Bill stood shoeless in the kitchen’s black wishing his mind would formulate a plan. Nothing came. Afraid to mount the stairs, he mad
e up a nest in the family room from couch, coat and coverlet. Insistent fear and persistent discomfort from both the surgery and trying to sleep on the too-short couch kept him awake. He had been awake for almost an hour when Dilly quietly padded down the stairs. Her worried look switched off as he told her where he had been and what he had done. His groin curled itself tight against her anger, but it need not have done so as she stood listening with a blank face and an inert body.
When Bill had finished his jumbled recitation, Dilly asked him three questions. Did he need ice? Did he want to come to bed? Was he planning on going to work in the morning? A confused but relieved Bill said yes to all three.
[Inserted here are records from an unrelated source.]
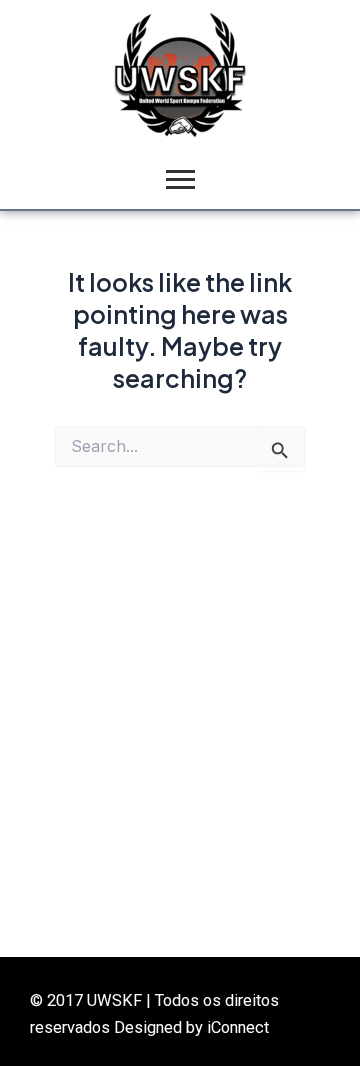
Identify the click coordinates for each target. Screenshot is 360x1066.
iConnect (238, 1027)
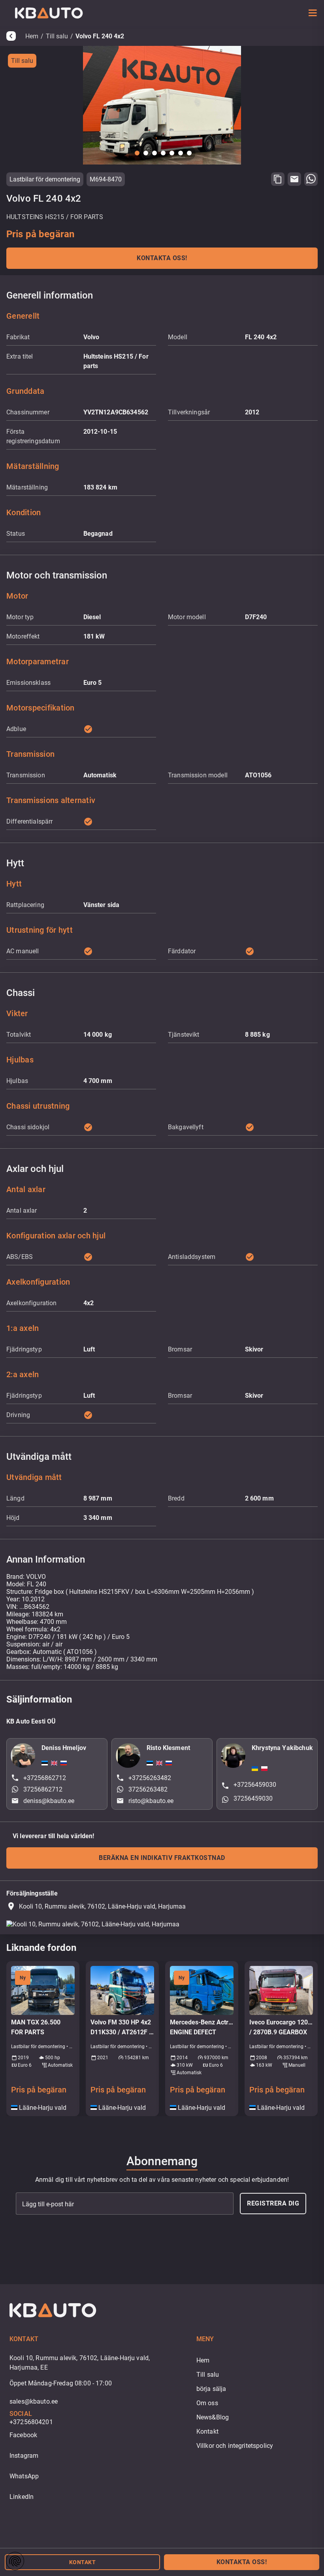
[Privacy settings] (15, 2561)
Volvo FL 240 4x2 (99, 36)
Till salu (57, 36)
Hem (31, 36)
In the morning, even though Bill was careful to lock the door, as he cautiously washed his tender flesh, he wished that the shower curtain were clear so that nothing could surprise him.
Chapter 26
Ellen had just brought Bett home from the Ek’s Garden Center. After Ellen pulled away, Bett put a pot of water on for tea. She had a decision to make. The Japanese black pines, which had been planted all along the Rhode Island coast, were dying. In the same way as the blight which had destroyed the American chestnut trees at the turn of the century and the Dutch elm disease which had killed millions and millions of trees in the 1950s and 1960s, an incurable disease was wiping out the long-needled, fantastically twisted pines. Greg, the arborist at Eks, had told Bett there was a palliative treatment which would, at best, keep an infected tree alive for one more year. Three of the more than two dozen trees around the house were already showing the yellowing needles that indicated their sickness. Bett had to decide whether to nurse the sick trees or take them down and hope that that would delay the disease’s spread to the other trees.
As she stood in the kitchen waiting for her tea water to boil, Bett looked at one of the victims. The firework bursts of needles at the end of the top branches were yellow. In some of the lower branches there were patches where all of the needles were brown. Under the tree were more fallen needles than would be expected after a mild winter. Bett tried to picture the tree with all of its needles gone. The tree rose almost forty feet from four ten inch round boles. Five feet from the ground one of the boles had a limb as big as itself growing out at a right angle. That bough went straight out for fifteen feet before sending a smaller branch straight up into the air. Another trunk had an equal-sized branch loop down to the ground in a huge horseshoe, where it had rooted itself, before continuing on its erratic way. It was if the tree hadn’t been able to decide if it wanted more sunlight or earth. The third bole had matching branches extending in outstretched arms. The fourth trunk rose up twenty feet before it branched. Bett smiled as she remembered Ellen saying that she liked black pines because they did as they pleased.